TASTRONAUT

I’ve travelled to the future (currently nine hours ahead of GMT) and landed in an unfamiliar world. I’ve moved to rural Tasmania and I’ve bought an old gold rush bank building. It’s a whale of a house and it needs a lot of renovation. In the garden is an old shed which has been used for various things over the years. A dairy, I think; a stables; a home for sheepdogs, a rabbit fur outlet, serving the Australian hat industry and the burgeoning snooker table baize sector (I had no idea that snooker and billiard balls glide over iridescent rabbit fur).

In the main bank hall, flat to the street in the manner of Wild West towns, there’s the original vault with a Chubb door, made in Victoria Street in London.
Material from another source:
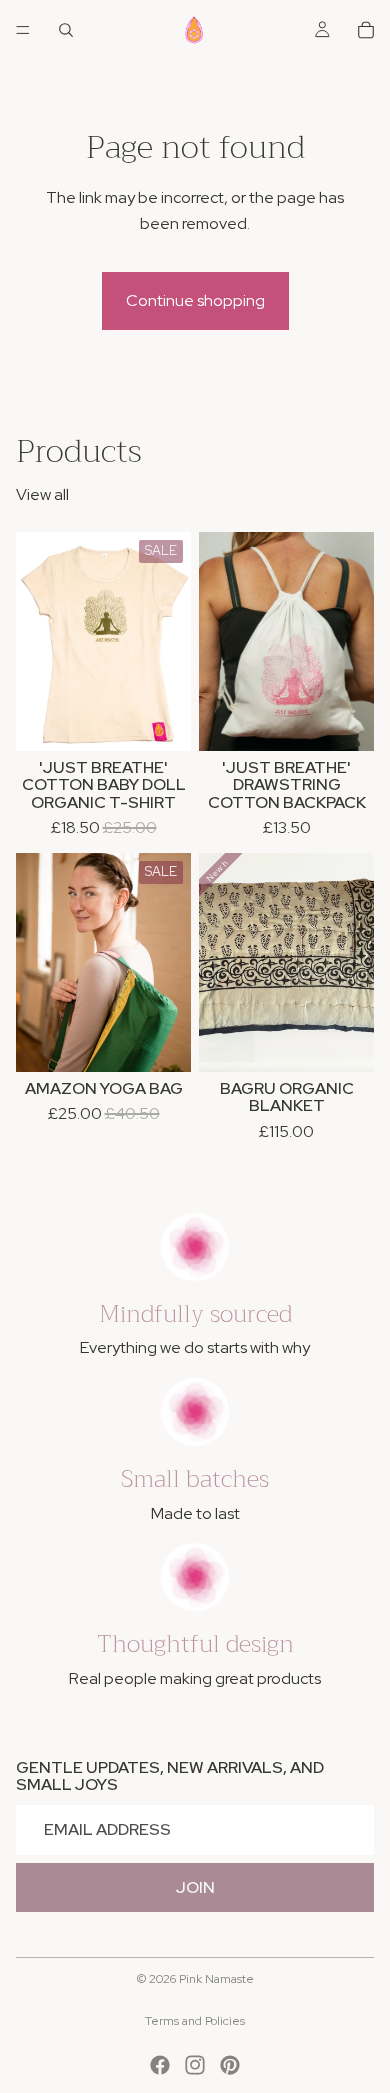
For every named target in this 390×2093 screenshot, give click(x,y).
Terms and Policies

The vault, with its low arched ceiling and two feet thick walls, is lined with sandstone shelves that will at some point have carried the weight of gold. I can date the building back to 1856. It has, at various later times, been a supermarket, a barber’s shop and a farmhouse of sorts.

I’m here to prove to myself that you can teach this not-quite-old-yet dog new tricks. I’ve called the house MINA for reasons that will soon emerge and I’m planning on hosting something in this most unlikely and remote of venues in the near future.

In the meantime, I’m consulting for brands here in Australia and internationally, in between learning how to build and renovate. The last several years have been a period of change for all of us. Brexit, COVID, plus more than our own shares of personal challenge. For me, the question is whether refurbishment or reconstruction is the right approach. I’ve chosen to up-end everything. Whether it’s the right choice remains to be seen, but that’s in the nature of time and choice, eh? It was ever thus.